FOTOFOBIA
Carlos C. Alberts
Mesmo sendo domingo, acordou cedo. Estava excitado. Depois de quase dois anos, ia tirar um dia de folga sozinho. Em Santos. A família estava em Campinas, na casa da sogra. Tinham ido de trem.
Abriu a janela e uma radiante manhã invadiu seu quarto. Olhando, preocupado, para o céu sem nuvens, perguntou-se se no litoral o tempo estaria assim. Tomou um café rápido. Pegou a valise e, pelo elevador, desceu até a garagem subterrânea. Entrou no DKW (que alguns insistiam em chamar de Belcar Rio) bege e saiu do prédio. Mesmo com os óculos Ray Ban (modelo McArtur), o Sol o cegou momentaneamente quando ganhou a rua.
Com a cara amarrada, olhava para o céu. Como será que vai estar o tempo lá? Passando pelo bairro do Ipiranga, viu algumas nuvens. Já? Às oito da manhã?
Na Anchieta, na altura da fábrica da Willys Overland do Brasil, lembrou de ligar o rádio. Na Eldorado, o Jornal de Notícias estava somente começando.
"... o General Castelo Branco desembarca hoje, ao meio dia, na base aérea de Cumbica. Depois segue de carro até o Palácio dos Bandeirantes para uma audiência com o Governador..."
Quem queria saber de política? A previsão do tempo só no fim do Jornal.
Muda de estação e, na Radio Panamericana, o destaque é goleada do Santos.
"... 3 a 0 no Corinthians. Gols de Pepe e Pelé (dois) ... "
Um sorriso modificou momentaneamente sua face fechada. Mas nem o futebol conseguiu desviar a expectativa com o tempo no litoral. Volta para a Eldorado.
Agora, nas "Notícias Esportivas" mais detalhes sobre o jogo de sábado à tarde.
Falta pouco para a previsão. Mas ao chegar perto da descida da serra o sinal começa a falhar. Além disso, a neblina toma conta da pista. Definitivamente de mau humor, lembra que, às vezes, neblina na serra significa sol em Santos. Mas em outras, não. Tenta aproveitar as "curvas da estrada de Santos" para sentir o carro novo. Mas nem as mil cilindradas num automóvel leve e moderno (tração dianteira) lhe dão o prazer suficiente para esquecer o tempo que o espera junto ao mar.
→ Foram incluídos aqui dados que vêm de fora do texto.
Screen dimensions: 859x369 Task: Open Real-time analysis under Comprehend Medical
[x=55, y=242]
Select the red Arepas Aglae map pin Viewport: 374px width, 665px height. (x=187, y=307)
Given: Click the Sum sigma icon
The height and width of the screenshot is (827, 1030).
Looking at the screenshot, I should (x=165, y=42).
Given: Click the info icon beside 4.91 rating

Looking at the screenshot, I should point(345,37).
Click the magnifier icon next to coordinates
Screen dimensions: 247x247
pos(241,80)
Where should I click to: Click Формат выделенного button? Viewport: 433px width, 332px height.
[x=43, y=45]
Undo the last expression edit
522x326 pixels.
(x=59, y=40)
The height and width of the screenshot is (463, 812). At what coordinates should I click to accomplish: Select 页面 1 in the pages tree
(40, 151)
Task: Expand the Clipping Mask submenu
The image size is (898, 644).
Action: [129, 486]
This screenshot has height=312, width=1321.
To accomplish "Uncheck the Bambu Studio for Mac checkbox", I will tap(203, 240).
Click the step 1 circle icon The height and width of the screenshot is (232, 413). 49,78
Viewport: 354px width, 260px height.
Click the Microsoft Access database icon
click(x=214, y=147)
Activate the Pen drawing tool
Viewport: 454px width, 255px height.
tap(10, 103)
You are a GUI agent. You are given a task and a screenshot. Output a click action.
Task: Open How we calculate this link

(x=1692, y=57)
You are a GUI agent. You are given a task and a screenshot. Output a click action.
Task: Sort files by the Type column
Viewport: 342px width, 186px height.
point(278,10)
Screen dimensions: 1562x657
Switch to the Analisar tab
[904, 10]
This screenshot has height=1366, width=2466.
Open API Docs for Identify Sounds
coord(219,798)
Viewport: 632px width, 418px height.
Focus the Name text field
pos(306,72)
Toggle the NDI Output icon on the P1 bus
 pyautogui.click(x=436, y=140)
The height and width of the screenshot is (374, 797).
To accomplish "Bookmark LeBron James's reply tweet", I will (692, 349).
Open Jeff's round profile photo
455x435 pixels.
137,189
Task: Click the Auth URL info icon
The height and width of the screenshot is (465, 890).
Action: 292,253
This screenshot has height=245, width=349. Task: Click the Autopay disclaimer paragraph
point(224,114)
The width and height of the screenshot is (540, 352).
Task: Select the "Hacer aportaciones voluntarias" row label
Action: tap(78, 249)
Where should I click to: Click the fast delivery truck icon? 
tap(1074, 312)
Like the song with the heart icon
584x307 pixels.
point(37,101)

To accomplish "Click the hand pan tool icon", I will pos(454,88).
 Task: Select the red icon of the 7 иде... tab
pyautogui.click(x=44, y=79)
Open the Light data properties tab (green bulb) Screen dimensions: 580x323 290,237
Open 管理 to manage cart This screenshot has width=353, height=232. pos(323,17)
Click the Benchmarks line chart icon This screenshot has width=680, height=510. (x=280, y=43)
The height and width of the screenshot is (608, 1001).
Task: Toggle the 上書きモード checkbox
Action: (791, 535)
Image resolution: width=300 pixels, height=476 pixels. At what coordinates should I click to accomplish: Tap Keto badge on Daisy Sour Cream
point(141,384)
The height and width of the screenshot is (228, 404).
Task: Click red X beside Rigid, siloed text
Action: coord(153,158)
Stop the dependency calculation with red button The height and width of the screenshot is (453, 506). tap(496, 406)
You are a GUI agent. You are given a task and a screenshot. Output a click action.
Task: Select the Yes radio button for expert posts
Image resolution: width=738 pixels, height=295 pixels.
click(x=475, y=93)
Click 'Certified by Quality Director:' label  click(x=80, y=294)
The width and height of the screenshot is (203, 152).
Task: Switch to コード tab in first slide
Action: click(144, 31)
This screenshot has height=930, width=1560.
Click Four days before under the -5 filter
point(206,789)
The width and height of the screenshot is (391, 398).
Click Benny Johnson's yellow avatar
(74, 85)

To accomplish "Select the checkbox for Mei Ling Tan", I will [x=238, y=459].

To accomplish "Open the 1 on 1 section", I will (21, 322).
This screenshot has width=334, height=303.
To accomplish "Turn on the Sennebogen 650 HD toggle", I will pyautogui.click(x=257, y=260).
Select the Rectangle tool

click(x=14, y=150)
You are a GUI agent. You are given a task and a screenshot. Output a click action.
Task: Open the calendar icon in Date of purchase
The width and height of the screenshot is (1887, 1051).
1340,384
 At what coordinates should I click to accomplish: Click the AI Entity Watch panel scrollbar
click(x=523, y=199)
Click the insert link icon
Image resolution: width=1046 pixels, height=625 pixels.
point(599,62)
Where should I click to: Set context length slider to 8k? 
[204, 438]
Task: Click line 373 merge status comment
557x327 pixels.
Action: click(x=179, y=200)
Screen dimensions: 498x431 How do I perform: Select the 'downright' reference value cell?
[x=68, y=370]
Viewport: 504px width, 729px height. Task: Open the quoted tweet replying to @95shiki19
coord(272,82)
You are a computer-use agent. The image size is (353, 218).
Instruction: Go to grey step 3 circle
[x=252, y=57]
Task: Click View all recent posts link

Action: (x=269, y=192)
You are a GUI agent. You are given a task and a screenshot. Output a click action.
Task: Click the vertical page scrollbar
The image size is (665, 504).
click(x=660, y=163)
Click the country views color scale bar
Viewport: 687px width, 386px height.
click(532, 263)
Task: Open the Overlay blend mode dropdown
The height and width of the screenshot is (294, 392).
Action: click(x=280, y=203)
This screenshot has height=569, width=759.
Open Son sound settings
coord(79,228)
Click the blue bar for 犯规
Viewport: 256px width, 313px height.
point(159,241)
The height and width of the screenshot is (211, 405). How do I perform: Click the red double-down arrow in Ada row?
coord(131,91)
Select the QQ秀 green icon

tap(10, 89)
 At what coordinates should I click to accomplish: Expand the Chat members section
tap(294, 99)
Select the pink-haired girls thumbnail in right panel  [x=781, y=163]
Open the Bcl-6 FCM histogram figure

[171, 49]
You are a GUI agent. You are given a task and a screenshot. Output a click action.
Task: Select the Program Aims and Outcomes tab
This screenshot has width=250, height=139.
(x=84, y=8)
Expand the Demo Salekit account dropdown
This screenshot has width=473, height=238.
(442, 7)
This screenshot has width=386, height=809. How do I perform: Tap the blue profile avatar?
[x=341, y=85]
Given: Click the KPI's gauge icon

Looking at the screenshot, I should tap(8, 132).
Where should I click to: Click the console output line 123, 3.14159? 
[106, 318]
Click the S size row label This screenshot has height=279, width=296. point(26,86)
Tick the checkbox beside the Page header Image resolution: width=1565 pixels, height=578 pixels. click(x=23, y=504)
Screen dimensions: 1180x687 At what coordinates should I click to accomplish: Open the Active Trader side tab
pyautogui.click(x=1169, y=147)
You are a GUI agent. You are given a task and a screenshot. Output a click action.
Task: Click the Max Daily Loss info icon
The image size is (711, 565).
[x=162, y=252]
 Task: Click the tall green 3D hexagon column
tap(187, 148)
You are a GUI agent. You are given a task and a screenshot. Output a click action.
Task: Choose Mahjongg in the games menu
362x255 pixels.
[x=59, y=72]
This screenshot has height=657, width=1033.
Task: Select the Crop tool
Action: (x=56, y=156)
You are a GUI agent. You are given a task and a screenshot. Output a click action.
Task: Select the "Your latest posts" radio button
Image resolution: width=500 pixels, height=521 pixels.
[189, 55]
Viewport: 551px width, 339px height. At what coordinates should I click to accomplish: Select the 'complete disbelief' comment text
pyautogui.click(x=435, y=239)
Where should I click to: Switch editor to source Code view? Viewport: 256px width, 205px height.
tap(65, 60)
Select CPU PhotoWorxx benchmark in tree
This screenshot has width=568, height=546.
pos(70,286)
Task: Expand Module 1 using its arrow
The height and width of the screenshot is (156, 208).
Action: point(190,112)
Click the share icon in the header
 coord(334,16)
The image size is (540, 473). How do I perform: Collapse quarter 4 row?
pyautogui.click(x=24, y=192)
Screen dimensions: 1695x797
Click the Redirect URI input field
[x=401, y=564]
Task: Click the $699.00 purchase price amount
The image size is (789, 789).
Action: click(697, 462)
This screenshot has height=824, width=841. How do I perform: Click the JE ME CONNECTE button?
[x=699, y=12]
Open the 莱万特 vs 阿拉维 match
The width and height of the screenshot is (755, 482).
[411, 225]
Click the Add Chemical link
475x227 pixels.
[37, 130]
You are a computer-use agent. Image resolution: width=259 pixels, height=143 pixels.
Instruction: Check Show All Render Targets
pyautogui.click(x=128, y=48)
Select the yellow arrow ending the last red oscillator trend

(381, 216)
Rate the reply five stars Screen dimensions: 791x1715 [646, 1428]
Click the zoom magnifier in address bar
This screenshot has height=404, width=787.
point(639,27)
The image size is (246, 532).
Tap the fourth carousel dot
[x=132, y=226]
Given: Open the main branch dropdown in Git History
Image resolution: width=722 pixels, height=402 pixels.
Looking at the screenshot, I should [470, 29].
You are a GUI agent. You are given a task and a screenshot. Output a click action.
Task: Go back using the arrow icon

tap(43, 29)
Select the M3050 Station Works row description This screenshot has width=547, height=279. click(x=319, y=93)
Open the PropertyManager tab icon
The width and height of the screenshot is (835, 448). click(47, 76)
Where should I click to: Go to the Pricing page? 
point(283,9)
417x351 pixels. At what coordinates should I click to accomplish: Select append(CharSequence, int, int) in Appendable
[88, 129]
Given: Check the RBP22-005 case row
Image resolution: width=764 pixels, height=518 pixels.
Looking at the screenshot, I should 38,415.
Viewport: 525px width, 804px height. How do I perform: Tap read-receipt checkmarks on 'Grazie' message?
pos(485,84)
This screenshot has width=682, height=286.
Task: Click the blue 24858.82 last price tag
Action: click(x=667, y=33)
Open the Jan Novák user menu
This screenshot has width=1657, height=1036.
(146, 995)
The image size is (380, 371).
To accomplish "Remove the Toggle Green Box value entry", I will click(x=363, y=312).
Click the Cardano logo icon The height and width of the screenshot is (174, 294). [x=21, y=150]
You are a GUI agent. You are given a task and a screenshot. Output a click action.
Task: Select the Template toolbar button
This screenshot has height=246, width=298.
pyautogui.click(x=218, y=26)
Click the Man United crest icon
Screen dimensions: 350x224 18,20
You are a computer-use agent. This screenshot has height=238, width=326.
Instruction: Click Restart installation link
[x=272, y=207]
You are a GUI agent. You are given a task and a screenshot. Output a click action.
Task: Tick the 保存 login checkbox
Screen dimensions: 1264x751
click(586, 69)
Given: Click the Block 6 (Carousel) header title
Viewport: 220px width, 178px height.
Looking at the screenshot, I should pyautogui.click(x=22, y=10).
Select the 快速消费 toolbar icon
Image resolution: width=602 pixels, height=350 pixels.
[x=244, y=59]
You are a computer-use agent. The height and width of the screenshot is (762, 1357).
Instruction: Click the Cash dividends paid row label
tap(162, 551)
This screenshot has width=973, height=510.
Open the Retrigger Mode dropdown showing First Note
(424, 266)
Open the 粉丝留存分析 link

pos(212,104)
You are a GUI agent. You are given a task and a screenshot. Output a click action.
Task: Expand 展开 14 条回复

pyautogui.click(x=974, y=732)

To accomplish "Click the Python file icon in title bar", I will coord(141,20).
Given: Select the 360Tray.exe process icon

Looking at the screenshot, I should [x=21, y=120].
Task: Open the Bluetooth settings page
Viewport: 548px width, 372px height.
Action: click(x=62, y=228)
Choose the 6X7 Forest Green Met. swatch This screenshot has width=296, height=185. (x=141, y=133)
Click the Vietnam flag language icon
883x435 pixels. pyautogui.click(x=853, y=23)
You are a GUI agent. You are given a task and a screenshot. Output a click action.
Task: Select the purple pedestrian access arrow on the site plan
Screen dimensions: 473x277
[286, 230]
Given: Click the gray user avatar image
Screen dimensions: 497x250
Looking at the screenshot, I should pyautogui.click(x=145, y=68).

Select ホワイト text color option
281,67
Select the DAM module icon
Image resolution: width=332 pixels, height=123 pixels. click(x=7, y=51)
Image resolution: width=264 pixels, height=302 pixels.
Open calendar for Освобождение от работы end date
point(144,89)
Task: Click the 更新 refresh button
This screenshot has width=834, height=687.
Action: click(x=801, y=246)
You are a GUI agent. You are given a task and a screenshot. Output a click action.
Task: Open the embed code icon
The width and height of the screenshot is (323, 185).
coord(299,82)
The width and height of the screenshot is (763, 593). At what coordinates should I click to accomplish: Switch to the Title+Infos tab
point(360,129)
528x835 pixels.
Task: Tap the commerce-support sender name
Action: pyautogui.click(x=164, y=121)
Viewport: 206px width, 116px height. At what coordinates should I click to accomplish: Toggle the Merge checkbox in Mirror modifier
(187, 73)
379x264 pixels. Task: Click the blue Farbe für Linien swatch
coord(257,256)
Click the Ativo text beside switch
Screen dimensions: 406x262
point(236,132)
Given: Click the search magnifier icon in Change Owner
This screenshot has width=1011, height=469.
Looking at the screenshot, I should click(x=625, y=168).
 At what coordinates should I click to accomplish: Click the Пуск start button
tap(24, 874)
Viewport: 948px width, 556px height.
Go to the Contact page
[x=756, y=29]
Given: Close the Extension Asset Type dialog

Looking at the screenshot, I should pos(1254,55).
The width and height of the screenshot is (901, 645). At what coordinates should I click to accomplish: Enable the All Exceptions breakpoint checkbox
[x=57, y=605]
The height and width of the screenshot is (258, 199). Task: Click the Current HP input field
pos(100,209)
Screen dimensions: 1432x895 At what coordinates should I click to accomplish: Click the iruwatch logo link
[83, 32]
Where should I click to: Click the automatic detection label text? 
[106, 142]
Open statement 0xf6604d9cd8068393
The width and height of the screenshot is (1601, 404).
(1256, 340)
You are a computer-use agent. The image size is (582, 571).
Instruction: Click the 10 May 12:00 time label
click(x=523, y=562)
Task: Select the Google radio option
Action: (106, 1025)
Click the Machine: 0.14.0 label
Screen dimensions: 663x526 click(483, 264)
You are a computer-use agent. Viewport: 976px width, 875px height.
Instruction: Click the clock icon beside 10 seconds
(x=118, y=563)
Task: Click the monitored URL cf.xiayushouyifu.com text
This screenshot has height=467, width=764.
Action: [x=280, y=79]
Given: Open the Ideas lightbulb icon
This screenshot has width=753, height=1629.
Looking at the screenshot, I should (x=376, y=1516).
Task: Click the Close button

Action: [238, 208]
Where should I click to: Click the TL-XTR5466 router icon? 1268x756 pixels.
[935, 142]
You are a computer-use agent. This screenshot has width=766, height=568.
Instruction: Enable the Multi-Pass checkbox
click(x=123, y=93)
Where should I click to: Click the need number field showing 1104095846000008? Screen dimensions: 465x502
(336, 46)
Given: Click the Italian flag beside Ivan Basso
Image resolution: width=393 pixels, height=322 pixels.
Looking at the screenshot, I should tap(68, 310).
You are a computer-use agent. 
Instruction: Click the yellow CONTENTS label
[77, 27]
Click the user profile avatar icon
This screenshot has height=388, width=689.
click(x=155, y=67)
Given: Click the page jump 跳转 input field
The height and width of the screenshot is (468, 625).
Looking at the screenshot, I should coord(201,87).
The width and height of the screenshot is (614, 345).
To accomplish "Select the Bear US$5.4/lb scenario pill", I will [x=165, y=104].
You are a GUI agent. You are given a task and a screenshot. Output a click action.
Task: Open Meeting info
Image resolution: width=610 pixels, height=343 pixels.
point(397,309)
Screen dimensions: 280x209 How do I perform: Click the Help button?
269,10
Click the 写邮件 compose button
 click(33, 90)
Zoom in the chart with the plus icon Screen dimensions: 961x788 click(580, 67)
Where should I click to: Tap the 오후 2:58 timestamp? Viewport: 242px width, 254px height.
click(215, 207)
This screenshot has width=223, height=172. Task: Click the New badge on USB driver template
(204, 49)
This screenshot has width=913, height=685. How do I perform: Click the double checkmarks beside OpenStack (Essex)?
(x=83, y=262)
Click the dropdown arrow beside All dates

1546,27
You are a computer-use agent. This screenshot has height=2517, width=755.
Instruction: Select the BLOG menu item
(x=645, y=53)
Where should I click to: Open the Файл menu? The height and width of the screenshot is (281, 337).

No fim da serra, antes de Cubatão. Ao passar ao lado das vastas plantações de banana, a neblina rapidamente diminui. Agora, sim. Vai dar pra saber que tempo está fazendo em Santos. Conforme vai percebendo o horizonte, seu semblante ilumina-se. Um largo sorriso. Depois, até, cantarolar ("sem lenço e sem documento").
O tempo está lindo. No pé da Serra do Mar, o clima é abafado. O céu está nublado. Bem nublado. Mas o melhor ainda está por vir. Ao longe, sobre Santos e São Vicente, nuvens bem pesadas. Algumas negras, mesmo. Deve estar chovendo em algum lugar, pensa feliz.
E já antevê visita ao Aquário Municipal. Ao museu do Mar. Ao mercado de Peixes na Ponta da Praia (para comprar camarão). Tomar caipirinha no apartamento enquanto observa a chuva cair. E ainda tinha a Mara. Nova funcionária da repartição, que convencera a se encontrar com ele no escritório do expresso (carros Sinca que traziam, confortável e discretamente, até quatro pessoas ao litoral), perto do apartamento. Na Presidente Wilson. Na divisa entre as duas cidades. Ela não ia poder tomar sol na praia. Que pena (rindo). Teriam que pensar em outro passatempo.
Um domingo de verdade. Sem Silvio Santos (que sua esposa adora). E sem óculos de sol.